Mohon tunggu...
Rostiana Gunawan
Rostiana Gunawan Mohon Tunggu... pelajar/mahasiswa -

Mungkin nanti aku menginjak ranah Perancis dengan aksen Bristish; tapi tak ada tempat seindah rumah.

Selanjutnya

Tutup

Catatan

Yang Paling Lelah

15 April 2014   08:26 Diperbarui: 23 Juni 2015   23:40 28
+
Laporkan Konten
Laporkan Akun
Kompasiana adalah platform blog. Konten ini menjadi tanggung jawab bloger dan tidak mewakili pandangan redaksi Kompas.
Lihat foto
Bagikan ide kreativitasmu dalam bentuk konten di Kompasiana | Sumber gambar: Freepik

Ketika aku lelah, aku selalu teringat jika orang tuaku adalah yang paling lelah.

Ah, aku masih saja membuang-buang waktu. Masih terlalu banyak kulakukan hal-hal yang sebenarnya tak ada artinya. Siapa pula yang mudah mengusir rasa malas? Tapi aku, aku, terlalu tak bisa. Terkadang aku bertanya-tanya sendiri dalam hati, “Kapan kamu akan memulai sebuah perubahan besar untuk hidupmu ke depan?” Iya. Kapan?

Aku memeluk piluku sendiri. Aku meringkuk hanya menatap bayangan. Aku membaringkan lelahku dalam gelap di kamar kecil tempatku tinggal. Ah, entahlah, semuanya menyenangkan memang. Namun, saat dunia mulai memandang rendah dan menatapmu seakan ingin membunuh; di mana sisi menyenangkan barusan? Apa kebingungan dengan pilihan dan mimpimu sendiri itu wajar? Ya, kuharap.

Untuk apa aku di sini? Tentu, apalagi kalau bukan demi mimpiku. Pula demi khawatirnya Mama menjelang tidurnya serta keringat Papa yang banting tulang cari nafkah.

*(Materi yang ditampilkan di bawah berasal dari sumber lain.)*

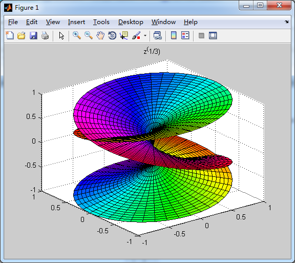Select the Brush data tool
This screenshot has width=295, height=263.
(136, 35)
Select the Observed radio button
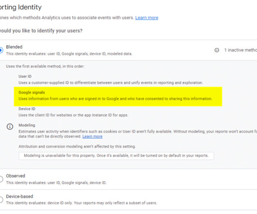This screenshot has width=257, height=214. click(x=1, y=179)
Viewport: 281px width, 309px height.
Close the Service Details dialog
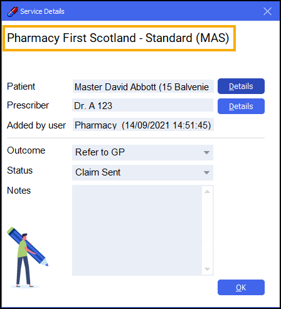[267, 11]
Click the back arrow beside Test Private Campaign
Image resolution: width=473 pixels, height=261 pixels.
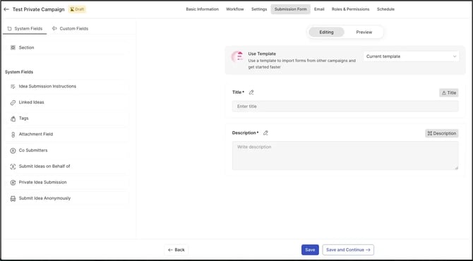click(6, 9)
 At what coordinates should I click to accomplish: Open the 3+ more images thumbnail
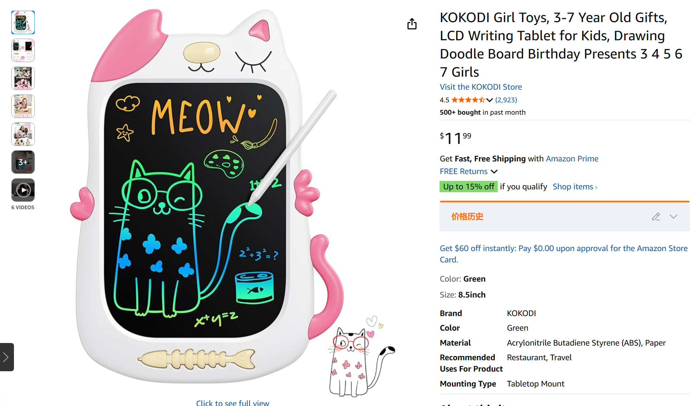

Aku merasa begitu egois ketika kalah dengan dunia; di saat orang tuaku bertaruh nyawa demi anaknya. Aku hanya duduk di pinggiran tempat tidur ketika Mama mengharapkanku mendapat nilai bagus. Aku hanya makan kemudian kembali tidur ketika Papa menyetujui kerja lembur demi aku tetap hati-hati dengan kesehatanku. Ya Tuhan, aku seegois itu?

Aku menulis ini setelah beberapa hari lalu Papa baru saja ambruk. Aku menyadari betapa aku menyia-nyiakan waktu kosongku berbulan-bulan kemarin. Aku terlalu banyak meminta tanpa berjuang untuk memberi. Tanganku sendiri tak henti menyeka aliran hangat yang mengalir dari mataku, kemarin. Mulutku menerus merapal doa agar sesuatu yang buruk takkan terjadi. Pikiranku terombang-ambing tak karuan. Bahkan, Mama yang kutahu jarang menunjukkan pilunya, kemarin terisak dalam sambungan telepon pada dini hari. Ah, aku pun tak pungkiri menerka segala kemungkinan buruk. Ya Tuhan, aku sejauh itu dengan-Mu ketika itu?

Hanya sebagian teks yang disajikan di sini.